Experimental research in high energy nuclear physics

Profs. William Llope, Claude Pruneu, Prof. Joern Putschke, Prof. Sergei Voloshin

Relativistic heavy ion physics involves the study of nucleus-nucleus collisions at high energy in order to study the behavior and properties of extended nuclear matter under extreme conditions of high density and temperature. Key facets of this research involve the study of the collision dynamics and the properties of the quark-gluon plasma phase produced in the midst of the collisions.

This field of research offers the only means to study the fundamental theory of strong interactions in the high-density limit and to observe directly the parameters of the predicted phase transition. It may also enable us to study the physical properties of the Quantum Chromodynamics vacuum state which reflects manifestly long-range phenomena over large distance scales, not realizable in collisions of elementary particles. Relativistic collisions of heavy ions provide information on the equation of state of nuclear matter at densities relevant to the interior of neutron stars and furthers our understanding of the beginning of the universe.

The Wayne State University experimental heavy ion group is supported by the U.S. Department of Energy and consists of four faculty, four research associates and post-docs, and several graduate students. Members of the group have been active collaborators in fixed target experiments E814, E877, E864, E896, E941 at the BNL AGS, as well as experiments NA45 and NA49 at the CERN SPS. A total of 47-refereed publications were produced by the above experiments. Of these, 30 were lead by members of our group. Nine Wayne State students received a degree based on their participation to these experiments.

STAR Experiment
STAR Experiment

During the last decade, members of the group have focused their activities on the development, deployment, and operation of the STAR Experiment at the Relativistic Heavy Ion Collider, and on the analysis of the large body of data it produces. Members of the group have played critical roles in the development and deployment of the STAR experiment. This includes project management responsibility for the Silicon Vertex Tracker, SVT (Professor Bellwied), the Electromagnetic Calorimeter, EMC (Professor Cormier), the online, and the integrated tracker (ITTF) projects (Professor Pruneau). The STAR Collaboration has published in excess of 750 peer reviewed papers published as letters, articles, or conference proceedings. Student members of STAR have produced in excess of 209 MS and PhD theses.

Many of these papers involved members of the Wayne State group as primary authors, thereby making the group a strong leader of RHIC physics as well as its associated technologies. The group physics interests and analysis activities cut across many areas relative to the discovery and characterization of the quark-gluon plasma (QGP). In essence, the group has contributed to virtually all aspects the RHIC heavy ion program. Specific topics include the discovery (Professor Voloshin, first STAR paper) and study of flow at RHIC; the study of event-by-event fluctuations of transverse momentum, net charge, and chemical abundances; measurements of two-particle short (HBT) and long-range correlations; measurements of strangeness production, equilibration, and flow; study of high pt particle production, and azimuthal correlations; and finally hard-probe studies with the EMC. Eight Wayne State students have completed their degree based on their research with the STAR experiment.

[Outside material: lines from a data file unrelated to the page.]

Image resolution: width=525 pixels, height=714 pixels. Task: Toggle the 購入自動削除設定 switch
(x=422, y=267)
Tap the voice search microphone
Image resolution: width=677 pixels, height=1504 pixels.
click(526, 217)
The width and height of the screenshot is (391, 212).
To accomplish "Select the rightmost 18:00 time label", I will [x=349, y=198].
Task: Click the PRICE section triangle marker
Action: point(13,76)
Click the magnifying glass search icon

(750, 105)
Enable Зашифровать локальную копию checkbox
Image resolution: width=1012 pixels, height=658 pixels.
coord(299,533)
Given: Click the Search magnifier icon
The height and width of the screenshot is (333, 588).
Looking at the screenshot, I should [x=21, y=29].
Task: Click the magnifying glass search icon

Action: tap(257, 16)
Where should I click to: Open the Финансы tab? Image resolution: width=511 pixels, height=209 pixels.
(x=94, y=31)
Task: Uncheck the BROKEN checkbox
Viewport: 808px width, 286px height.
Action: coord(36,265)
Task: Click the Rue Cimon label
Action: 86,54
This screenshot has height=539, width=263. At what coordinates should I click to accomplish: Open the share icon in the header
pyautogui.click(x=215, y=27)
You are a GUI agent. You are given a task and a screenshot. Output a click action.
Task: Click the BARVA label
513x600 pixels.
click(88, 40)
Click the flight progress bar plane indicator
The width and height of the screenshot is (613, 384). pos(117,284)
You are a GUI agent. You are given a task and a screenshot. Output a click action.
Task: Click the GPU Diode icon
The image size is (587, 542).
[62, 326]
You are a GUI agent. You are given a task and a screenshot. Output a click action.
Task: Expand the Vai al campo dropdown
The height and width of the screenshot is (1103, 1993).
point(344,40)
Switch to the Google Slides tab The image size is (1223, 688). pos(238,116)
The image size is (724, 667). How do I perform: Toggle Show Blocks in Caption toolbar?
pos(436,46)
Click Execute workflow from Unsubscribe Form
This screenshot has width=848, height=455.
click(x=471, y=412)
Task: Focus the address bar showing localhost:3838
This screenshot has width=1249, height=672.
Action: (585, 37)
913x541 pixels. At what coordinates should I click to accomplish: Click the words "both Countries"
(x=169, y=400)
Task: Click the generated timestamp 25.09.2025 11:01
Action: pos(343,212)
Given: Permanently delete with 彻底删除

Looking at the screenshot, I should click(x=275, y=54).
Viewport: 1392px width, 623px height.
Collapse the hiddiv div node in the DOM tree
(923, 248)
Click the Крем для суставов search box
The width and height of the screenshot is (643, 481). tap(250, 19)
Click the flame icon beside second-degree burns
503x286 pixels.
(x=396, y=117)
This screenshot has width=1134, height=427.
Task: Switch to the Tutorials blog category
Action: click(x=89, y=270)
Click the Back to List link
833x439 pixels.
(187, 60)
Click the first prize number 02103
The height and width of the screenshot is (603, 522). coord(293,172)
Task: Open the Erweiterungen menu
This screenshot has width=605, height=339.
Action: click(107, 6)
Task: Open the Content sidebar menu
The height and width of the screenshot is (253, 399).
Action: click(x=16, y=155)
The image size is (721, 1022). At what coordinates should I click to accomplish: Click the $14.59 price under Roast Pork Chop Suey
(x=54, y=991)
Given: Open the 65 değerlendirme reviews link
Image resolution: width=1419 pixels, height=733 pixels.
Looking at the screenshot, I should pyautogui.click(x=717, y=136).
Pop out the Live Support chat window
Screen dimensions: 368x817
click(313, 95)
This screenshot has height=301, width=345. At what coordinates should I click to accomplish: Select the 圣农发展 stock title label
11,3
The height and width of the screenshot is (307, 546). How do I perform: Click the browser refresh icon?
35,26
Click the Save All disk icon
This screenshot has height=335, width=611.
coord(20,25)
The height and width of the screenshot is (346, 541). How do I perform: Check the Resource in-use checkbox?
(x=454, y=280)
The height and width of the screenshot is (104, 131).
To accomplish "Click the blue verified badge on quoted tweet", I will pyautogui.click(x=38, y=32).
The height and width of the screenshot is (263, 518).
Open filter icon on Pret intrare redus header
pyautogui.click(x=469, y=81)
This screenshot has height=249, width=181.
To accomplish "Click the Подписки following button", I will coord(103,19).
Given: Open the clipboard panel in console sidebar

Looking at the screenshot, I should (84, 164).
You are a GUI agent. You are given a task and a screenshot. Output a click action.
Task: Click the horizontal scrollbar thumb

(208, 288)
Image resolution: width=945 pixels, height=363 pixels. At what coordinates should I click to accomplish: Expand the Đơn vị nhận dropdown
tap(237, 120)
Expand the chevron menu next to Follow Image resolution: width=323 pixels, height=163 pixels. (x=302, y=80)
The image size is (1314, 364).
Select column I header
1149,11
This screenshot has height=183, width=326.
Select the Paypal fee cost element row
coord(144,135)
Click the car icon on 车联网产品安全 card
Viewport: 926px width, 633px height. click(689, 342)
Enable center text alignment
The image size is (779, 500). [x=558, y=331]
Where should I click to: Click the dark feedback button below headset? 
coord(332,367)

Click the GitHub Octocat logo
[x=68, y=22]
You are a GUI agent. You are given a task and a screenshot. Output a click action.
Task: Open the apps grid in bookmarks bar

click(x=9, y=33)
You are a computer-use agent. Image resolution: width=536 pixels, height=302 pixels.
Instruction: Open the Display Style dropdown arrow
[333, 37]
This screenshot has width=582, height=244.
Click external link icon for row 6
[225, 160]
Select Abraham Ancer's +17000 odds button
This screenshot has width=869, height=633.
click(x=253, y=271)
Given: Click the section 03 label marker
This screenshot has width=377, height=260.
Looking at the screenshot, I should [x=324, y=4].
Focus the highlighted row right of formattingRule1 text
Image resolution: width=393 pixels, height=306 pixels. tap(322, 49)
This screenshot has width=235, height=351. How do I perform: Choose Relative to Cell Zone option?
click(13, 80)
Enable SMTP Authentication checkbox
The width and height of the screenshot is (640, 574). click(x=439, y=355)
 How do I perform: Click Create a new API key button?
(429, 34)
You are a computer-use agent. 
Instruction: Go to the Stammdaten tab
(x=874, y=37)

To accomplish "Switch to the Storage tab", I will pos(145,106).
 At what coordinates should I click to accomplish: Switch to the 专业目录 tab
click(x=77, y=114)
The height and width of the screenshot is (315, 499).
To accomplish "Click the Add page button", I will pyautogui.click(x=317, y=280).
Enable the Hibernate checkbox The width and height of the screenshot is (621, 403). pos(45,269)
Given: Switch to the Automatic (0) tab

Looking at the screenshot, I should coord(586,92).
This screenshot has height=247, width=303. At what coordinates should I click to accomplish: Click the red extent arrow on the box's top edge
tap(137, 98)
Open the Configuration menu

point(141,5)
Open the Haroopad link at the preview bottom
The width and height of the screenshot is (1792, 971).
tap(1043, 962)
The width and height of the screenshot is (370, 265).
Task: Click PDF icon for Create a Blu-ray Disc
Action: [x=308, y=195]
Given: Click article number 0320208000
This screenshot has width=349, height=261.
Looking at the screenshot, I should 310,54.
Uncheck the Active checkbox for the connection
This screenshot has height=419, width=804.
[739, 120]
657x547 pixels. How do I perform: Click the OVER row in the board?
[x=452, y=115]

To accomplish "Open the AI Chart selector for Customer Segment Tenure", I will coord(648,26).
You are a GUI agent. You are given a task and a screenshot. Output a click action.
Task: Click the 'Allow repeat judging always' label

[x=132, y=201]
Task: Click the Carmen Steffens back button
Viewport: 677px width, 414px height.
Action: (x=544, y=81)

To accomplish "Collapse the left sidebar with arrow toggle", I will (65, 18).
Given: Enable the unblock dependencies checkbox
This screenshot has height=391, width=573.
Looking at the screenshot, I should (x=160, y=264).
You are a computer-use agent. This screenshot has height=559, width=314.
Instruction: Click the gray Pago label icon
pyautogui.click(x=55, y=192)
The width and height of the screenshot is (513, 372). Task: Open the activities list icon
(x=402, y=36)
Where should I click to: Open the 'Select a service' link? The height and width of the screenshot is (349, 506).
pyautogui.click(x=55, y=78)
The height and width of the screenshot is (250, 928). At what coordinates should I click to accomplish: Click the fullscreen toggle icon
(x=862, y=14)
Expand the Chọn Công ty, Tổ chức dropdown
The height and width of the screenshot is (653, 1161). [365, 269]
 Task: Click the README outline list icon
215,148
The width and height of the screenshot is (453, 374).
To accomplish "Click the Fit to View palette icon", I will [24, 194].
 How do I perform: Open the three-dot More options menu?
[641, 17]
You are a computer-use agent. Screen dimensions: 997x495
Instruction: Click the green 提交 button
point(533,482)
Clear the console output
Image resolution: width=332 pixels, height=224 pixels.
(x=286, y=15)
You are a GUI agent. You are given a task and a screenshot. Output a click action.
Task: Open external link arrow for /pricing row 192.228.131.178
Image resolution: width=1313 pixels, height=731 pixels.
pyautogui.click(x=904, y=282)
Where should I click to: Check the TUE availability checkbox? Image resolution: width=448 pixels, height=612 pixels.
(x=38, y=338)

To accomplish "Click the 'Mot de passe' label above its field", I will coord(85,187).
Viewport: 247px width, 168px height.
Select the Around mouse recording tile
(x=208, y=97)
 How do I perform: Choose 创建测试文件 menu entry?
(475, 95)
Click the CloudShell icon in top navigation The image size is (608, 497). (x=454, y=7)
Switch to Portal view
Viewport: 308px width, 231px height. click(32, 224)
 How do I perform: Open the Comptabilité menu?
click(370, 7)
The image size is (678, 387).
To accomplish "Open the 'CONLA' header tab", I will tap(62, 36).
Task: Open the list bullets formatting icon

CERN Large Hadron Collider
CERN Large Hadron Collider

The Wayne State RHIC group also has an active participation to the ALICE Collaboration and is conducting a vigorous research program at the CERN Large Hadron Collider (LHC) with studies of light- and heavy-ion ultra-relativistic collisions. In ALICE, the group has lead the construction and deployment of the ALICE EMCal, a large electromagnetic calorimeter, specifically tailored for the study of jets, electron, and photon productional the LHC. Most recently, under the leadership of Prof. W. Llope, the group has also participated to the construction and deployment of GEM detectors included in the new readout system of the ALICE Time Projection Chamber (TPC). The ALICE Collaboration began taking data at the LHC in 2010. It has now accumulated a very large body of measurements in Pb-Pb, Xe-Xe, p-Pb, and pp collisions. Overall, ALICE has so far published in excess of 807 papers, of which 554 are articles published in peer review journals. Student members of the collaboration have completed 400 MS and PhD theses. Five Wayne State students have completed their degree based on works done with the ALICE Collaboration.

The RHIC group provides a dynamic learning environment for post-doc researchers, graduate and undergraduate students. The group typically hosts 4-5 postdoctoral researchers and at least half a dozen graduate students working either on an MS or PhD program. Several of the group's alumni are now faculty at other academic institutions or have joined research groups at national laboratories here in the USA or abroad.